Would you retype all of these records exactly?
======
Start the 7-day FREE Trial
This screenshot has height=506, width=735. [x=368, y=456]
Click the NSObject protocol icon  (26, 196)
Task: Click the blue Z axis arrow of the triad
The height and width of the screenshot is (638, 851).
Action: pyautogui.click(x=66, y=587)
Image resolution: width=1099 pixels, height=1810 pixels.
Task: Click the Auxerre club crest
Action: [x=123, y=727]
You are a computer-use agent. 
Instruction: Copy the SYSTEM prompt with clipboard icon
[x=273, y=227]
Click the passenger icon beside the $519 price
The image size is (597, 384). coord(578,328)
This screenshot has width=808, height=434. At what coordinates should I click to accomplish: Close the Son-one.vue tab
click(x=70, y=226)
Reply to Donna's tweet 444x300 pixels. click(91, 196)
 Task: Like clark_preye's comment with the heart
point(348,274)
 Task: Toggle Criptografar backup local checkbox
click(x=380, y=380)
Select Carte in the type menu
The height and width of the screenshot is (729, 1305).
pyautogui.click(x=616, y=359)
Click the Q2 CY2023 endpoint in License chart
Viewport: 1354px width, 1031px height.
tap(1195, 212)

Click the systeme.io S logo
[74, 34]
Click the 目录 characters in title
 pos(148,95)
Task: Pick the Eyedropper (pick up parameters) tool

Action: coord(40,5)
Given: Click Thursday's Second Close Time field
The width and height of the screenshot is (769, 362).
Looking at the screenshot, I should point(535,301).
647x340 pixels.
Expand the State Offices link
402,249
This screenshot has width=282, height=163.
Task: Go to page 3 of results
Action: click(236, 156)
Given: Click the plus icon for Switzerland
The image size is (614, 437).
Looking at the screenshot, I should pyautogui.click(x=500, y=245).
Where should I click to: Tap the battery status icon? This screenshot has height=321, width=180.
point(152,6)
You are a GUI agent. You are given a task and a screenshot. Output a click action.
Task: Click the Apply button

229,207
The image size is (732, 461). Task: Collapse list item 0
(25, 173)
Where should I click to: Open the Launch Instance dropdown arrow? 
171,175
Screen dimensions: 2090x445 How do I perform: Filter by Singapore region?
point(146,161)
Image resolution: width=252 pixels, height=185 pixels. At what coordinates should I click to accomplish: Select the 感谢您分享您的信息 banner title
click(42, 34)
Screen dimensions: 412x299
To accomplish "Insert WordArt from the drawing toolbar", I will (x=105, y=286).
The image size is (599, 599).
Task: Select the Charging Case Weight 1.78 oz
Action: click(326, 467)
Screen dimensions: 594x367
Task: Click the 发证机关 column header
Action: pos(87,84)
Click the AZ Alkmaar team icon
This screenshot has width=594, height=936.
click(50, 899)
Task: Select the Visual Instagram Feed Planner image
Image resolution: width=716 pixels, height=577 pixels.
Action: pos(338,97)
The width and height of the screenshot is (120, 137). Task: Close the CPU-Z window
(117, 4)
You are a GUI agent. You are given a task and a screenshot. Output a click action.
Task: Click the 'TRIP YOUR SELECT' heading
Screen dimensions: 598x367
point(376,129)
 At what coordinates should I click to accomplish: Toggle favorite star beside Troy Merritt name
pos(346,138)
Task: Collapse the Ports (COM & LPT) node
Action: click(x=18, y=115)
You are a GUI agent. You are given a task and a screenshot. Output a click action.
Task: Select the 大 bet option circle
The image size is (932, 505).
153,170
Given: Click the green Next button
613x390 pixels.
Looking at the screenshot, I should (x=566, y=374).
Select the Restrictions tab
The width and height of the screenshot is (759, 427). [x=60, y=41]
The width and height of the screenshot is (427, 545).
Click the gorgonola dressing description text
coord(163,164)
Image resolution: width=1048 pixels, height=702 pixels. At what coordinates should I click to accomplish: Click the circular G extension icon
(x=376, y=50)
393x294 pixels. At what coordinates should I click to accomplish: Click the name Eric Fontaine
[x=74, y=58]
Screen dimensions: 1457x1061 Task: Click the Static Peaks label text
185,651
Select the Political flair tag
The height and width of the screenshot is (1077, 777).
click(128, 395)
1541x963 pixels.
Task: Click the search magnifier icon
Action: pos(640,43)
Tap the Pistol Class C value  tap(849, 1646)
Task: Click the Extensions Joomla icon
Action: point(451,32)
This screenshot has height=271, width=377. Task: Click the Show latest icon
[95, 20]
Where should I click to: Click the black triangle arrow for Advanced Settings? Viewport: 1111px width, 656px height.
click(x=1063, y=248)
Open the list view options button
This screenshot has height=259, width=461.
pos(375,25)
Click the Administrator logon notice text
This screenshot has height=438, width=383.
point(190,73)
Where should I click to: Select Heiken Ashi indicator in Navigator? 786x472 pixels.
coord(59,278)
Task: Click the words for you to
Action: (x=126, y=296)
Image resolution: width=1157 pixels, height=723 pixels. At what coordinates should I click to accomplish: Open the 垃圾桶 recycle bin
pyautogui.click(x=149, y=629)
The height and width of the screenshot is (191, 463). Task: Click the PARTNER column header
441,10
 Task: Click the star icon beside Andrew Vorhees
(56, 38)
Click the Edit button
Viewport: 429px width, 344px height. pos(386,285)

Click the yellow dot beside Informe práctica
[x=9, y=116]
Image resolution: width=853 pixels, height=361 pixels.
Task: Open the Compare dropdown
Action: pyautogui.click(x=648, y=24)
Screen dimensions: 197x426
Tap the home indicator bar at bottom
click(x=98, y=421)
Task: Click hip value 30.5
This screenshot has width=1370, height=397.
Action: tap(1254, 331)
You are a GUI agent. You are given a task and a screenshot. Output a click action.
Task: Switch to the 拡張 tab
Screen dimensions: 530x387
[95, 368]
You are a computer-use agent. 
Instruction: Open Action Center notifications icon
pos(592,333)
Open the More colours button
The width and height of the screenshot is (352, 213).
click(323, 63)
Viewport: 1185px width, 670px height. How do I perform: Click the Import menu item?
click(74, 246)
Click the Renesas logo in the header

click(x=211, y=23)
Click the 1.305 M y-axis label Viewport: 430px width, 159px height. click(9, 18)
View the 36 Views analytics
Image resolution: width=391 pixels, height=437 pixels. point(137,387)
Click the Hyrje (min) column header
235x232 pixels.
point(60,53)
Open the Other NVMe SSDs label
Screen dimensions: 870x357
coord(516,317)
======
# RESPONSE:
Start the 7-day FREE Trial
This screenshot has height=506, width=735. [x=368, y=456]
Click the NSObject protocol icon  (26, 196)
Task: Click the blue Z axis arrow of the triad
The height and width of the screenshot is (638, 851).
Action: pyautogui.click(x=66, y=587)
Image resolution: width=1099 pixels, height=1810 pixels.
Task: Click the Auxerre club crest
Action: [x=123, y=727]
You are a computer-use agent. 
Instruction: Copy the SYSTEM prompt with clipboard icon
[x=273, y=227]
Click the passenger icon beside the $519 price
The image size is (597, 384). coord(578,328)
This screenshot has width=808, height=434. At what coordinates should I click to accomplish: Close the Son-one.vue tab
click(x=70, y=226)
Reply to Donna's tweet 444x300 pixels. click(91, 196)
 Task: Like clark_preye's comment with the heart
point(348,274)
 Task: Toggle Criptografar backup local checkbox
click(x=380, y=380)
Select Carte in the type menu
The height and width of the screenshot is (729, 1305).
pyautogui.click(x=616, y=359)
Click the Q2 CY2023 endpoint in License chart
Viewport: 1354px width, 1031px height.
tap(1195, 212)

Click the systeme.io S logo
[74, 34]
Click the 目录 characters in title
 pos(148,95)
Task: Pick the Eyedropper (pick up parameters) tool

Action: coord(40,5)
Given: Click Thursday's Second Close Time field
The width and height of the screenshot is (769, 362).
Looking at the screenshot, I should point(535,301).
647x340 pixels.
Expand the State Offices link
402,249
This screenshot has width=282, height=163.
Task: Go to page 3 of results
Action: click(236, 156)
Given: Click the plus icon for Switzerland
The image size is (614, 437).
Looking at the screenshot, I should pyautogui.click(x=500, y=245).
Where should I click to: Tap the battery status icon? This screenshot has height=321, width=180.
point(152,6)
You are a GUI agent. You are given a task and a screenshot. Output a click action.
Task: Click the Apply button

229,207
The image size is (732, 461). Task: Collapse list item 0
(25, 173)
Where should I click to: Open the Launch Instance dropdown arrow? 
171,175
Screen dimensions: 2090x445 How do I perform: Filter by Singapore region?
point(146,161)
Image resolution: width=252 pixels, height=185 pixels. At what coordinates should I click to accomplish: Select the 感谢您分享您的信息 banner title
click(42, 34)
Screen dimensions: 412x299
To accomplish "Insert WordArt from the drawing toolbar", I will (x=105, y=286).
The image size is (599, 599).
Task: Select the Charging Case Weight 1.78 oz
Action: click(326, 467)
Screen dimensions: 594x367
Task: Click the 发证机关 column header
Action: pos(87,84)
Click the AZ Alkmaar team icon
This screenshot has width=594, height=936.
click(50, 899)
Task: Select the Visual Instagram Feed Planner image
Image resolution: width=716 pixels, height=577 pixels.
Action: pos(338,97)
The width and height of the screenshot is (120, 137). Task: Close the CPU-Z window
(117, 4)
You are a GUI agent. You are given a task and a screenshot. Output a click action.
Task: Click the 'TRIP YOUR SELECT' heading
Screen dimensions: 598x367
point(376,129)
 At what coordinates should I click to accomplish: Toggle favorite star beside Troy Merritt name
pos(346,138)
Task: Collapse the Ports (COM & LPT) node
Action: click(x=18, y=115)
You are a GUI agent. You are given a task and a screenshot. Output a click action.
Task: Select the 大 bet option circle
The image size is (932, 505).
153,170
Given: Click the green Next button
613x390 pixels.
Looking at the screenshot, I should (x=566, y=374).
Select the Restrictions tab
The width and height of the screenshot is (759, 427). [x=60, y=41]
The width and height of the screenshot is (427, 545).
Click the gorgonola dressing description text
coord(163,164)
Image resolution: width=1048 pixels, height=702 pixels. At what coordinates should I click to accomplish: Click the circular G extension icon
(x=376, y=50)
393x294 pixels. At what coordinates should I click to accomplish: Click the name Eric Fontaine
[x=74, y=58]
Screen dimensions: 1457x1061 Task: Click the Static Peaks label text
185,651
Select the Political flair tag
The height and width of the screenshot is (1077, 777).
click(128, 395)
1541x963 pixels.
Task: Click the search magnifier icon
Action: pos(640,43)
Tap the Pistol Class C value  tap(849, 1646)
Task: Click the Extensions Joomla icon
Action: point(451,32)
This screenshot has height=271, width=377. Task: Click the Show latest icon
[95, 20]
Where should I click to: Click the black triangle arrow for Advanced Settings? Viewport: 1111px width, 656px height.
click(x=1063, y=248)
Open the list view options button
This screenshot has height=259, width=461.
pos(375,25)
Click the Administrator logon notice text
This screenshot has height=438, width=383.
point(190,73)
Where should I click to: Select Heiken Ashi indicator in Navigator? 786x472 pixels.
coord(59,278)
Task: Click the words for you to
Action: (x=126, y=296)
Image resolution: width=1157 pixels, height=723 pixels. At what coordinates should I click to accomplish: Open the 垃圾桶 recycle bin
pyautogui.click(x=149, y=629)
The height and width of the screenshot is (191, 463). Task: Click the PARTNER column header
441,10
 Task: Click the star icon beside Andrew Vorhees
(56, 38)
Click the Edit button
Viewport: 429px width, 344px height. pos(386,285)

Click the yellow dot beside Informe práctica
[x=9, y=116]
Image resolution: width=853 pixels, height=361 pixels.
Task: Open the Compare dropdown
Action: pyautogui.click(x=648, y=24)
Screen dimensions: 197x426
Tap the home indicator bar at bottom
click(x=98, y=421)
Task: Click hip value 30.5
This screenshot has width=1370, height=397.
Action: tap(1254, 331)
You are a GUI agent. You are given a task and a screenshot. Output a click action.
Task: Switch to the 拡張 tab
Screen dimensions: 530x387
[95, 368]
You are a computer-use agent. 
Instruction: Open Action Center notifications icon
pos(592,333)
Open the More colours button
The width and height of the screenshot is (352, 213).
click(323, 63)
Viewport: 1185px width, 670px height. How do I perform: Click the Import menu item?
click(74, 246)
Click the Renesas logo in the header

click(x=211, y=23)
Click the 1.305 M y-axis label Viewport: 430px width, 159px height. click(9, 18)
View the 36 Views analytics
Image resolution: width=391 pixels, height=437 pixels. point(137,387)
Click the Hyrje (min) column header
235x232 pixels.
point(60,53)
Open the Other NVMe SSDs label
Screen dimensions: 870x357
coord(516,317)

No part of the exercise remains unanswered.